*What to work on*: From the line containing "Instruction: Click the Console" to the last line of the records below, repeat every line exactly and add nothing else.
--
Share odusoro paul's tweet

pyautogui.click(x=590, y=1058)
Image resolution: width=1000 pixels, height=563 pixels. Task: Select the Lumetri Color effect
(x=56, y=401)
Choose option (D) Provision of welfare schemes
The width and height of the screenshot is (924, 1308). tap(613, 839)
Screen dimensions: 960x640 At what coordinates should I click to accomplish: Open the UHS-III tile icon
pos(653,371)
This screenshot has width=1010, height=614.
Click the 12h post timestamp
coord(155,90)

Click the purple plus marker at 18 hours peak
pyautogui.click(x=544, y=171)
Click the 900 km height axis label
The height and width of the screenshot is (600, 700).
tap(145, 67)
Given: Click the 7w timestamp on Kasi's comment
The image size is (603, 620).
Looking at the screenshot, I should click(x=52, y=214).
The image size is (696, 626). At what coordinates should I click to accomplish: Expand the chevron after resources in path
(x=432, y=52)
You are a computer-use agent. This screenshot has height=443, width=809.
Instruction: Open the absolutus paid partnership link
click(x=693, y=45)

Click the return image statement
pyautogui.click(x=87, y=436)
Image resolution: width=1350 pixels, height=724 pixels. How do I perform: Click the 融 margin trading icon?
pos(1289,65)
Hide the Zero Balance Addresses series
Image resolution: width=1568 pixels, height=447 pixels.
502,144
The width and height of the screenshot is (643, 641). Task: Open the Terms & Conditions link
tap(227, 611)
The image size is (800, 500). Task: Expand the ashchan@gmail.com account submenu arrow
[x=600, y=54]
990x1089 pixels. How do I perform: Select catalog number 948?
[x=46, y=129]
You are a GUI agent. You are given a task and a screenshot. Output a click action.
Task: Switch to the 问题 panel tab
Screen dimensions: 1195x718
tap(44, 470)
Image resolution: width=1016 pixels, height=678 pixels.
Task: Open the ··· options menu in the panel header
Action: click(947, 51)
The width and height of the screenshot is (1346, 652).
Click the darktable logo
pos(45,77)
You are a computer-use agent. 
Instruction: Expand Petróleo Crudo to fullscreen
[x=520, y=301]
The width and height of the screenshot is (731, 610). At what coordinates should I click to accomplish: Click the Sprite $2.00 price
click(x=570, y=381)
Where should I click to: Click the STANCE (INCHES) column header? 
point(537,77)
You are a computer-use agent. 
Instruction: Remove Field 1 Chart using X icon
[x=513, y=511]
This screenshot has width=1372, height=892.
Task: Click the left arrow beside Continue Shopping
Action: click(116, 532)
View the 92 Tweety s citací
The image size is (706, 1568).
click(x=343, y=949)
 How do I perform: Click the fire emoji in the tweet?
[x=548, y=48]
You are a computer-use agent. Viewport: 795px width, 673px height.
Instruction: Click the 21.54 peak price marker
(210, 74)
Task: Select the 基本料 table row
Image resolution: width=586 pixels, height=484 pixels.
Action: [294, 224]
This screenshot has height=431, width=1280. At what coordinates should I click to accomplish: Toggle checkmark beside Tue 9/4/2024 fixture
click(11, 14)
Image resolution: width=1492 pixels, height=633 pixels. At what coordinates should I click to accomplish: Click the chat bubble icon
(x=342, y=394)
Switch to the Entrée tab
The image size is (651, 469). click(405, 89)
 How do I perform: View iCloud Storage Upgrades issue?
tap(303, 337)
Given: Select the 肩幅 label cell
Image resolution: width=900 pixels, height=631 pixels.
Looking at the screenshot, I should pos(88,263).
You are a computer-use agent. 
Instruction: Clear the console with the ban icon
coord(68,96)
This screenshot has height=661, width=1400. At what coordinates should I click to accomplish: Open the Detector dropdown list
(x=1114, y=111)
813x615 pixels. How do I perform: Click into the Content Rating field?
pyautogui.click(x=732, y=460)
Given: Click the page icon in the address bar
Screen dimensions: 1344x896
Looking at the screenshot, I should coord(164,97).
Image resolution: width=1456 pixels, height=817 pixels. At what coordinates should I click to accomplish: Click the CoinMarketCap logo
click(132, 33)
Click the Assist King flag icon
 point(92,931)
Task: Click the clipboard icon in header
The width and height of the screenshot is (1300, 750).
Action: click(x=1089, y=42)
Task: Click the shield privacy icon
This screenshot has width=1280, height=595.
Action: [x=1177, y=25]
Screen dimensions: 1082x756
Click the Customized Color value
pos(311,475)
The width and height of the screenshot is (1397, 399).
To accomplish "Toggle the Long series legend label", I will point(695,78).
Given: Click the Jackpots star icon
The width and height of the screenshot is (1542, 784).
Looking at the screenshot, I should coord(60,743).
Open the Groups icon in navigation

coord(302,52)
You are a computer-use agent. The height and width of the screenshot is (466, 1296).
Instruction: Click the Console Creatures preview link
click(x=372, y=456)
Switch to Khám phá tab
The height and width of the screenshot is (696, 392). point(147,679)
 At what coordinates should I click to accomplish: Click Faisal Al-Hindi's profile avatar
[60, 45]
--
*Problem solution*:
Instruction: Click the Console Creatures preview link
click(x=372, y=456)
Switch to Khám phá tab
The height and width of the screenshot is (696, 392). point(147,679)
 At what coordinates should I click to accomplish: Click Faisal Al-Hindi's profile avatar
[60, 45]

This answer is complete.